+++ Data section

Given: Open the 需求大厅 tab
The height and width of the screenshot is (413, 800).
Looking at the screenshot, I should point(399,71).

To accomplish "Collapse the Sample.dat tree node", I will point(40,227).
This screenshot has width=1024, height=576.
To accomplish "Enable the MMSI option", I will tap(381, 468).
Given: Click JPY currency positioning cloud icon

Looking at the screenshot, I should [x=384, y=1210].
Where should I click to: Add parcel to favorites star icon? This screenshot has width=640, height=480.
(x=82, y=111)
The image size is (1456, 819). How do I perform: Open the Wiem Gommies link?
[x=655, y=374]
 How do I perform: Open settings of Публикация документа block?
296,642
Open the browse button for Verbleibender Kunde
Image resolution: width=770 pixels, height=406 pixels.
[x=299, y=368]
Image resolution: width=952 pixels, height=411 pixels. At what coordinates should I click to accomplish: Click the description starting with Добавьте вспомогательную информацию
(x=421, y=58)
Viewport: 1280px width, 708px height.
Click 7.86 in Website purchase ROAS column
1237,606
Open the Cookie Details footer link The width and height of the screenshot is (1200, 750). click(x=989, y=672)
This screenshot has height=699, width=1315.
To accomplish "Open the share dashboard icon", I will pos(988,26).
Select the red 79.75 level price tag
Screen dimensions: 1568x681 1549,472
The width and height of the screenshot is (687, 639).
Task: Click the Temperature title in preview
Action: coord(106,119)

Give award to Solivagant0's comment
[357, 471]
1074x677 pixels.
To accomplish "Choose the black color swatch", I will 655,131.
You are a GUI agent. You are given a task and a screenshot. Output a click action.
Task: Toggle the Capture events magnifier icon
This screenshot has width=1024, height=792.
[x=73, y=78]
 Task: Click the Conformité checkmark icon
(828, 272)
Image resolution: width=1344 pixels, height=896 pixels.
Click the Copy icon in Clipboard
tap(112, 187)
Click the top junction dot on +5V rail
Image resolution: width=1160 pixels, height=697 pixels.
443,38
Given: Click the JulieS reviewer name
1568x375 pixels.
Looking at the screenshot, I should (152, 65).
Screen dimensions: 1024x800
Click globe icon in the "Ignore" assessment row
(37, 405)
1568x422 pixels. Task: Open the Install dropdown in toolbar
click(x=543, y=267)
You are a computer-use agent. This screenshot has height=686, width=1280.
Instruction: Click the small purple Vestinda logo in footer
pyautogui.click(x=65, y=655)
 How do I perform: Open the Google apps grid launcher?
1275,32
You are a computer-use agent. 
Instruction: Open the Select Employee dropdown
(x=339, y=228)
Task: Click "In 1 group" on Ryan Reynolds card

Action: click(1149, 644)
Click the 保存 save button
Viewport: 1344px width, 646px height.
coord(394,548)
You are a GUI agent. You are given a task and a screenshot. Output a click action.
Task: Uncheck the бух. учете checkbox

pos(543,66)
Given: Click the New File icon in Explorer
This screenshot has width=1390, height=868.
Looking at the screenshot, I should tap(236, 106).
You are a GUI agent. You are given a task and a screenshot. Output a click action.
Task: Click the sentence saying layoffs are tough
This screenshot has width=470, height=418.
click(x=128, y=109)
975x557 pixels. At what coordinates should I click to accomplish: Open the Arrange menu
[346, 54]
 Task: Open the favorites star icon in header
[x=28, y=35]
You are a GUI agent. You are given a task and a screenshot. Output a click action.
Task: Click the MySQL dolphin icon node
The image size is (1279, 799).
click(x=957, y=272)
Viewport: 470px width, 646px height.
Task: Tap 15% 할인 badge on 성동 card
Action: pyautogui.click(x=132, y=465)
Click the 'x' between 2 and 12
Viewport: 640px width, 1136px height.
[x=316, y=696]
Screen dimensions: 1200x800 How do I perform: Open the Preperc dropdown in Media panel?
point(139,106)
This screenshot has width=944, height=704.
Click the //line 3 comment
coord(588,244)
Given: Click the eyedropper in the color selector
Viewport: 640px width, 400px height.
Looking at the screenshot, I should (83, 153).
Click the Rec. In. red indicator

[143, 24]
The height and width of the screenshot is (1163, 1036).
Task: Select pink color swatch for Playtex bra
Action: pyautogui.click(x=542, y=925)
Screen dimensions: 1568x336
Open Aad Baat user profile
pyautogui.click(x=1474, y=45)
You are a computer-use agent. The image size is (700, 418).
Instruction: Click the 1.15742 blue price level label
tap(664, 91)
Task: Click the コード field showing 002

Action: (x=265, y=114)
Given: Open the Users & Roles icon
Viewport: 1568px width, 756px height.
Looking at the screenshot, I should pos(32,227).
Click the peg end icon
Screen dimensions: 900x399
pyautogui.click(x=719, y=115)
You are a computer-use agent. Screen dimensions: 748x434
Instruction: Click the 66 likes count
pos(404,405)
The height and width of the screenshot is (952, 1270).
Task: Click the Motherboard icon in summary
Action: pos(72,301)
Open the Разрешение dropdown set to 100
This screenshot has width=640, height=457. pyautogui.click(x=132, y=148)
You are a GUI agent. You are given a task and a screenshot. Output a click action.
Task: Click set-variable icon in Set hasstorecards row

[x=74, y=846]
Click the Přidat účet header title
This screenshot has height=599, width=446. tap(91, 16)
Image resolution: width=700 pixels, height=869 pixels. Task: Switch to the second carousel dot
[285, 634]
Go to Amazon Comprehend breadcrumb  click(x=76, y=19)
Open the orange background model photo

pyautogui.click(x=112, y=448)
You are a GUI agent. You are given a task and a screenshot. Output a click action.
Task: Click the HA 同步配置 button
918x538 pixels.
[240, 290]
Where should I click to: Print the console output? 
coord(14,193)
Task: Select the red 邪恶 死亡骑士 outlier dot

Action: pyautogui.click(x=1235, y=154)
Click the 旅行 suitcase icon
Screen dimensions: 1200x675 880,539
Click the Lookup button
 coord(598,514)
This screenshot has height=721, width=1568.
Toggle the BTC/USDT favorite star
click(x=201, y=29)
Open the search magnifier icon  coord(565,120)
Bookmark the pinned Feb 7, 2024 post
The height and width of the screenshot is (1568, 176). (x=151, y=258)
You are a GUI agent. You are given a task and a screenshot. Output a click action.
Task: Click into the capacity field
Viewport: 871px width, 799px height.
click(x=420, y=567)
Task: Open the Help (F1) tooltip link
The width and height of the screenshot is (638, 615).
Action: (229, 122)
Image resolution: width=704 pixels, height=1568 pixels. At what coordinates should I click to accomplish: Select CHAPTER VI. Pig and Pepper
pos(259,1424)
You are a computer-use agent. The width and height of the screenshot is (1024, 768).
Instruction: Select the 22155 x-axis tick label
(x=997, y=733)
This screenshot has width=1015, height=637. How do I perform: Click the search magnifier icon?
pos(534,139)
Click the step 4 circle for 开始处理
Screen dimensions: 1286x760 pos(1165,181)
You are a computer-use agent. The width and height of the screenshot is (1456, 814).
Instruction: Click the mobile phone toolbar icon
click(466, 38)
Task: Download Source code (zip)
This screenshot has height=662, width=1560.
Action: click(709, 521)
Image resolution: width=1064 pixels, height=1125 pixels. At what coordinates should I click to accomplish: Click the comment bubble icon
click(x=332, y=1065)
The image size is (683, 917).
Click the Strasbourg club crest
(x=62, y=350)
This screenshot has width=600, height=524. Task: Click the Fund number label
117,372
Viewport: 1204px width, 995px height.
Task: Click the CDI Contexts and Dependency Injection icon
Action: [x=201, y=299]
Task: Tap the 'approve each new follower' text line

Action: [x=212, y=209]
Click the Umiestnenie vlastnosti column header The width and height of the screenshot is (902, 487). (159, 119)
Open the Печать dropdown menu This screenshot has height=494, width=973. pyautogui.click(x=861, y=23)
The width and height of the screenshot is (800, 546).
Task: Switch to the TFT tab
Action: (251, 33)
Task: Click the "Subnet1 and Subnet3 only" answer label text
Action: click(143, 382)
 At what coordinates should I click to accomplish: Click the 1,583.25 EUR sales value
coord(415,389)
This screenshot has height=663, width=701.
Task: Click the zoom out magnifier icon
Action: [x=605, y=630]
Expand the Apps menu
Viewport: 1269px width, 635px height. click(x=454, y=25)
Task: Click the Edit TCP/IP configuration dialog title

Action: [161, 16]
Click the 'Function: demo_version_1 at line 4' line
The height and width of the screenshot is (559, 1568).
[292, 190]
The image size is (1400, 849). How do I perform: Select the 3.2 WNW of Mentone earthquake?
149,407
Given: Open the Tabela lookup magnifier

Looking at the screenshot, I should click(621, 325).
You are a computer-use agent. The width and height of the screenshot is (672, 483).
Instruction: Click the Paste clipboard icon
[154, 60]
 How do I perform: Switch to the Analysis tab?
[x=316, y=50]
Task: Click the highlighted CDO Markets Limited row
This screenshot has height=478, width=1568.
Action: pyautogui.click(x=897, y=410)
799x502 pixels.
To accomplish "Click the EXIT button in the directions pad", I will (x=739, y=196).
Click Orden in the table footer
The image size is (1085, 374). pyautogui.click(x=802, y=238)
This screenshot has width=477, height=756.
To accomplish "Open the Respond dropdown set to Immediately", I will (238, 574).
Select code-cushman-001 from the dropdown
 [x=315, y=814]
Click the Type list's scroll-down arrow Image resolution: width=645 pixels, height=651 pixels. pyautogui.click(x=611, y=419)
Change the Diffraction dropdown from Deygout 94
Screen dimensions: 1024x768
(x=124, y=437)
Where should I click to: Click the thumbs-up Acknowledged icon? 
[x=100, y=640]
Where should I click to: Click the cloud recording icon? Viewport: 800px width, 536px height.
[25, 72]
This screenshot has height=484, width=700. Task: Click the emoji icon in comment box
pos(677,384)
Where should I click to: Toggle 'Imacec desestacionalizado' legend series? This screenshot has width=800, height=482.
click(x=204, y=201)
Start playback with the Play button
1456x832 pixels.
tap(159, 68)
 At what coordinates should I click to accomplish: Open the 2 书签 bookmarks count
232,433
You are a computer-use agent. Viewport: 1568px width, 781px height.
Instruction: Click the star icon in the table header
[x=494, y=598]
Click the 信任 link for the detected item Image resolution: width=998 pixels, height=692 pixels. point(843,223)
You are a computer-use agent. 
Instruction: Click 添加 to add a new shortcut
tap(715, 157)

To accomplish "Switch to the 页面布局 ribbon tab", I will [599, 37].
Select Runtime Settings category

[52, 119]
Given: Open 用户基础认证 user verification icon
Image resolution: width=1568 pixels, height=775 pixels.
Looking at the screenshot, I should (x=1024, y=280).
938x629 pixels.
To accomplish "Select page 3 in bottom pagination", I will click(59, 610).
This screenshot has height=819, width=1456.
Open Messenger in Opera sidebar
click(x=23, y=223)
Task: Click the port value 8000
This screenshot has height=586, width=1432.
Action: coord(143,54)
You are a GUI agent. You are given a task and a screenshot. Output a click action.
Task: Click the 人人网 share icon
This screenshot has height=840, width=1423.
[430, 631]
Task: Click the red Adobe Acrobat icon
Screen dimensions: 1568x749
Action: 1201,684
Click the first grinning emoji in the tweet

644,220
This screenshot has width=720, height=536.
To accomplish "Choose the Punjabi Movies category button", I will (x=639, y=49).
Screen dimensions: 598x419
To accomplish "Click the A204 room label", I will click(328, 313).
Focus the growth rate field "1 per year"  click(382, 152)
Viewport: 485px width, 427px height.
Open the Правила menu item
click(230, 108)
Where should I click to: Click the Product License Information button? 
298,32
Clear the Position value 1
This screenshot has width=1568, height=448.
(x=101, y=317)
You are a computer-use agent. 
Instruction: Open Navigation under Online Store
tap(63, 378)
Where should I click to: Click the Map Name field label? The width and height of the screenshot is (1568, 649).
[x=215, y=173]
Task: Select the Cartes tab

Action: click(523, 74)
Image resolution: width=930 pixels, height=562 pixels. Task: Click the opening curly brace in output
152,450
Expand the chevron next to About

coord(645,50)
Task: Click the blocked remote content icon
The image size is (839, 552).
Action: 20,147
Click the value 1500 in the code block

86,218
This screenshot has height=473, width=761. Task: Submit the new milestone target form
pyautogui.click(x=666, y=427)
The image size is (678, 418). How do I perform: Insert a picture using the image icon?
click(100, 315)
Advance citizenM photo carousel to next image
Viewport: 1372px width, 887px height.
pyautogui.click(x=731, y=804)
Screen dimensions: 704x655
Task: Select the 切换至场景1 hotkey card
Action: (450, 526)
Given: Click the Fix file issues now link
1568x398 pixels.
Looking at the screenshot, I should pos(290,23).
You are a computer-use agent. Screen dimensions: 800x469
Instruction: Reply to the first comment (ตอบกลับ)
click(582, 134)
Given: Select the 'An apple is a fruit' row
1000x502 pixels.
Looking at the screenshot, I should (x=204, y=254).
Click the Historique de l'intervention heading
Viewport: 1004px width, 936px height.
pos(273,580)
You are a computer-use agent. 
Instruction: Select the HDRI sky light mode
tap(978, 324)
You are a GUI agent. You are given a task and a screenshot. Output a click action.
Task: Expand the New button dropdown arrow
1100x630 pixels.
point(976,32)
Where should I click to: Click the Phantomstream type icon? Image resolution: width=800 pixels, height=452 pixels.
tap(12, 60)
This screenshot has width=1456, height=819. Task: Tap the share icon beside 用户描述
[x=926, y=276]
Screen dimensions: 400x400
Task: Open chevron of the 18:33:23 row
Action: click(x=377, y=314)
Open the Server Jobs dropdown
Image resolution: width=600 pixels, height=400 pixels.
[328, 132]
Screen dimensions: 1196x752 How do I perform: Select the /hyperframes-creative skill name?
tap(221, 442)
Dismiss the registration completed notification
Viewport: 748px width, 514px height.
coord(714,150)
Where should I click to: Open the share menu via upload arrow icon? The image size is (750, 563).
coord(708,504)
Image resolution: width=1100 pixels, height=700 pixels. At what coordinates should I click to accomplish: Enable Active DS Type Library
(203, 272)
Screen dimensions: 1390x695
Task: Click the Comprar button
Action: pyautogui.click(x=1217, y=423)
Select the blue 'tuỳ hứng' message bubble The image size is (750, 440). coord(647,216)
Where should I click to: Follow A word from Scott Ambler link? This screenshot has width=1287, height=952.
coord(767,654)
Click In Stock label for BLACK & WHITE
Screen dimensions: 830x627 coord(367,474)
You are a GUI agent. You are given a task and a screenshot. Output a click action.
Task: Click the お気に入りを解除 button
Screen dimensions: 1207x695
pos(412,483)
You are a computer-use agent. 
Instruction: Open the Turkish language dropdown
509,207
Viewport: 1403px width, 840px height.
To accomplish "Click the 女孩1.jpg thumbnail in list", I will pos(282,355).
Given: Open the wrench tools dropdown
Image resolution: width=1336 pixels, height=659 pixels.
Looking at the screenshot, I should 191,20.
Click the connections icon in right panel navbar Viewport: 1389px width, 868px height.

++++++

Required work: The line containing "1074x677 pixels." marks the end: copy exactly every line from the top of the data above down to it, that line included.

Answer to the exercise:
Given: Open the 需求大厅 tab
The height and width of the screenshot is (413, 800).
Looking at the screenshot, I should point(399,71).

To accomplish "Collapse the Sample.dat tree node", I will point(40,227).
This screenshot has width=1024, height=576.
To accomplish "Enable the MMSI option", I will tap(381, 468).
Given: Click JPY currency positioning cloud icon

Looking at the screenshot, I should [x=384, y=1210].
Where should I click to: Add parcel to favorites star icon? This screenshot has width=640, height=480.
(x=82, y=111)
The image size is (1456, 819). How do I perform: Open the Wiem Gommies link?
[x=655, y=374]
 How do I perform: Open settings of Публикация документа block?
296,642
Open the browse button for Verbleibender Kunde
Image resolution: width=770 pixels, height=406 pixels.
[x=299, y=368]
Image resolution: width=952 pixels, height=411 pixels. At what coordinates should I click to accomplish: Click the description starting with Добавьте вспомогательную информацию
(x=421, y=58)
Viewport: 1280px width, 708px height.
Click 7.86 in Website purchase ROAS column
1237,606
Open the Cookie Details footer link The width and height of the screenshot is (1200, 750). click(x=989, y=672)
This screenshot has height=699, width=1315.
To accomplish "Open the share dashboard icon", I will pos(988,26).
Select the red 79.75 level price tag
Screen dimensions: 1568x681 1549,472
The width and height of the screenshot is (687, 639).
Task: Click the Temperature title in preview
Action: coord(106,119)

Give award to Solivagant0's comment
[357, 471]
1074x677 pixels.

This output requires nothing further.